STATED GOAL A: Copy the records word for word, starting at the line that contains "Image resolution: width=1316" and continuing through the last line of the records, with both ends included.

Tuesday, February 26, 2013

Shake Links

Summary: Shake is now hosted on GitHub and there is a mailing list.

I've just converted Shake over to Git, hosted on GitHub, and created a mailing list. The full set of Shake related links is now:

  • Download the Haskell package from Hackage and install it using Cabal.
  • Documentation, including examples and a list of all the available functions.
  • Mailing list for any questions/thoughts on Shake.
    • Questions may also be asked on StackOverflow with the tag shake-build-system.
    • Bugs may also be reported on the GitHub issue tracker, but if you aren't sure, use the mailing list.
  • Source code in a git repo, stored at GitHub.

If you want to talk to me about Shake you can now write an email to the mailing list, create a question on StackOverflow, or open a GitHub issue (or still contact me by personal email). I'm available on any means of communication, so pick what suits you best - I'm expecting most users will start with a StackOverflow question if it's a "how do I..." question, or the mailing list if it's more of a discussion/suggestion.

I'm very interested in hearing tales of people who have successfully used Shake, so if Shake works for you, perhaps write it up on a blog, or just send an email to the mailing list. I'm also interested in what doesn't work, what was difficult, what documentation was lacking etc.

Why the sudden Shake activism? Some readers may have noticed a sudden surge in Shake related activity. The reason is that I was reminded of the problems with bad build systems, after using only shake/ghc for many years. I had to work with a team for several hours with a build system written in SCons. The "null build" (with nothing to do) took 38 seconds. The build was structured as three separate SCons build systems, one which compiled a code generator, one which ran the code generator, then another that compiled the result. The build could only run single threaded because it made use of the current directory. A project that was not particularly complex was suffering at the hands of their build system. Some of these are limitations in SCons, some are weaknesses in their use of SCons, but the build system was hindering them, not helping them. I wasted a lot of my time waiting for rebuilds that should have taken seconds. Developers deserve better.

PROVIDED INFORMATION:
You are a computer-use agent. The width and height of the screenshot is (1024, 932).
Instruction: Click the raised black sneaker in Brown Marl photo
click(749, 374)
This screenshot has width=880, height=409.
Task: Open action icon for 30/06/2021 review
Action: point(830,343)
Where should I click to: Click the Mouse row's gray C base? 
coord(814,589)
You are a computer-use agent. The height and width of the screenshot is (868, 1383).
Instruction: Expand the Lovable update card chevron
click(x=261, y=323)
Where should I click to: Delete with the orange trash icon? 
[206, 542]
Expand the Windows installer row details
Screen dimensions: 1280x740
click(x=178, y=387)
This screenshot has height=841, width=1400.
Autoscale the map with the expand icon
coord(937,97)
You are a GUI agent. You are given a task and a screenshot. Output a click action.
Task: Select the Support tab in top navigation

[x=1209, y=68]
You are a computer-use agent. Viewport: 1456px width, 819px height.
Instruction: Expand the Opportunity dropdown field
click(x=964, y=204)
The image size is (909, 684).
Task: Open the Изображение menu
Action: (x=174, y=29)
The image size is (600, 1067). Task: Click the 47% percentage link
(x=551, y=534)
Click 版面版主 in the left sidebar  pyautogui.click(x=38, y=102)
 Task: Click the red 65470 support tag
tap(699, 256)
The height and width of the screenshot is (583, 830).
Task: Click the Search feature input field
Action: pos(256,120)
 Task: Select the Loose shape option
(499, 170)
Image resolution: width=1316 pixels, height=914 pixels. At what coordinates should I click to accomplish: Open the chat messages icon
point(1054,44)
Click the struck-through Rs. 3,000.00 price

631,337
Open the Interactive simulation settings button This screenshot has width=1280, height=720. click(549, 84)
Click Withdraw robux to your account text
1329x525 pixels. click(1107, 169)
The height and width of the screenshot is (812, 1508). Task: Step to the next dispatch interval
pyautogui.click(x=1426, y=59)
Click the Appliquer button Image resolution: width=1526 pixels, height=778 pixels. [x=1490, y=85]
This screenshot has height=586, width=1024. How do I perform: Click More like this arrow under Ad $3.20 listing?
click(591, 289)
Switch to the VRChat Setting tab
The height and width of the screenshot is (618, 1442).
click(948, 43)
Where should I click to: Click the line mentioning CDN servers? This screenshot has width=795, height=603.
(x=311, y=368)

STATED GOAL B: List every way the Shake links post says people can contact the author about Shake.

COMPLETE OUTPUT A:
Image resolution: width=1316 pixels, height=914 pixels. At what coordinates should I click to accomplish: Open the chat messages icon
point(1054,44)
Click the struck-through Rs. 3,000.00 price

631,337
Open the Interactive simulation settings button This screenshot has width=1280, height=720. click(549, 84)
Click Withdraw robux to your account text
1329x525 pixels. click(1107, 169)
The height and width of the screenshot is (812, 1508). Task: Step to the next dispatch interval
pyautogui.click(x=1426, y=59)
Click the Appliquer button Image resolution: width=1526 pixels, height=778 pixels. [x=1490, y=85]
This screenshot has height=586, width=1024. How do I perform: Click More like this arrow under Ad $3.20 listing?
click(591, 289)
Switch to the VRChat Setting tab
The height and width of the screenshot is (618, 1442).
click(948, 43)
Where should I click to: Click the line mentioning CDN servers? This screenshot has width=795, height=603.
(x=311, y=368)

COMPLETE OUTPUT B:
- Writing an email to the mailing list
- Creating a question on StackOverflow
- Opening a GitHub issue
- Contacting the author by personal email